Além disso, a relação inferida entre acidentes de trabalho e a terceirização
baseia-se apenas no alto número de trabalhadores terceirizados que sofrem acidentes
em determinados ramos industriais.
Existem, contudo, pelo menos duas outras explicações adicionais para a
mencionada correlação. A primeira é de que os trabalhadores que costumam aceitar
contratos terceirizados podem ser mais propensos ao risco e se acidentar mais e a
segunda é de que as empresas que terceirizam suas atividades podem realizar
atividades mais perigosas (BELCHIOR, 2018).
Assim, nota-se que não se pode estabelecer uma relação de causa entre a
terceirização e um aumento de acidentes de trabalho, a não ser que haja um controle
também para os fatores indicados.
Há também a questão também de que a falta de regulamentação do trabalho
terceirizado e sua restrição às atividades levaram a uma maior concentração em
atividades auxiliares à atividade produtiva, como por exemplo, de limpeza e controle
de portarias, que possuem como características a baixa qualificação de sua mão de
obra e condições de trabalho piores que a média de outros setores, como é o caso da
indústria de transformação (REBELO; MOREIRA; LOPES; COURA, 2018).
Dessa forma, com o foco da análise em setores que utilizam mão de obra mais
qualificada, percebe-se que o fato de esse trabalhador estar ou não alocado em uma
empresa terceirizadora de mão de obra, pouco influencia em suas condições de
trabalho: remuneração, jornada e tempo no emprego.
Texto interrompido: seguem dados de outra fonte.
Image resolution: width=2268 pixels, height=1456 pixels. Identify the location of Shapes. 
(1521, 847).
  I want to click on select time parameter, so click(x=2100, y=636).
Em alguns casos, até mesmo
melhora sua remuneração. Sendo assim, a mera comparação de médias,
desconsiderando-se esses fatos, leva a conclusões equivocadas e a generalizações
distorcidas, que não necessariamente refletem a realidade (REBELO; MOREIRA;
LOPES; COURA, 2018).
REFERÊNCIAS

BELCHIOR, Carlos Alberto. A terceirização precariza as relações de trabalho? O


impacto sobre acidentes e doenças. Revista Brasileira de Economia. V. 72. N. 1.
P. 41 – 60. ISSN 1806-9134. DOI 10.5935/0034-7140.20180003. Publicado em: Jan
– Mar, 2018.

REBELO, André Marques; MOREIRA, Guilherme Renato Caldo; LOPES, Guilherme


Byrro; COURA, Eduardo Batista. Terceirização : o que os dados revelam sobre
remuneração, jornada e acidentes de trabalho. Capítulo 3. Publicado em:
Terceirização do trabalho no Brasil : novas e distintas perspectivas para o
debate. Organizador: André Gambier Campos. Brasília: Ipea, 2018.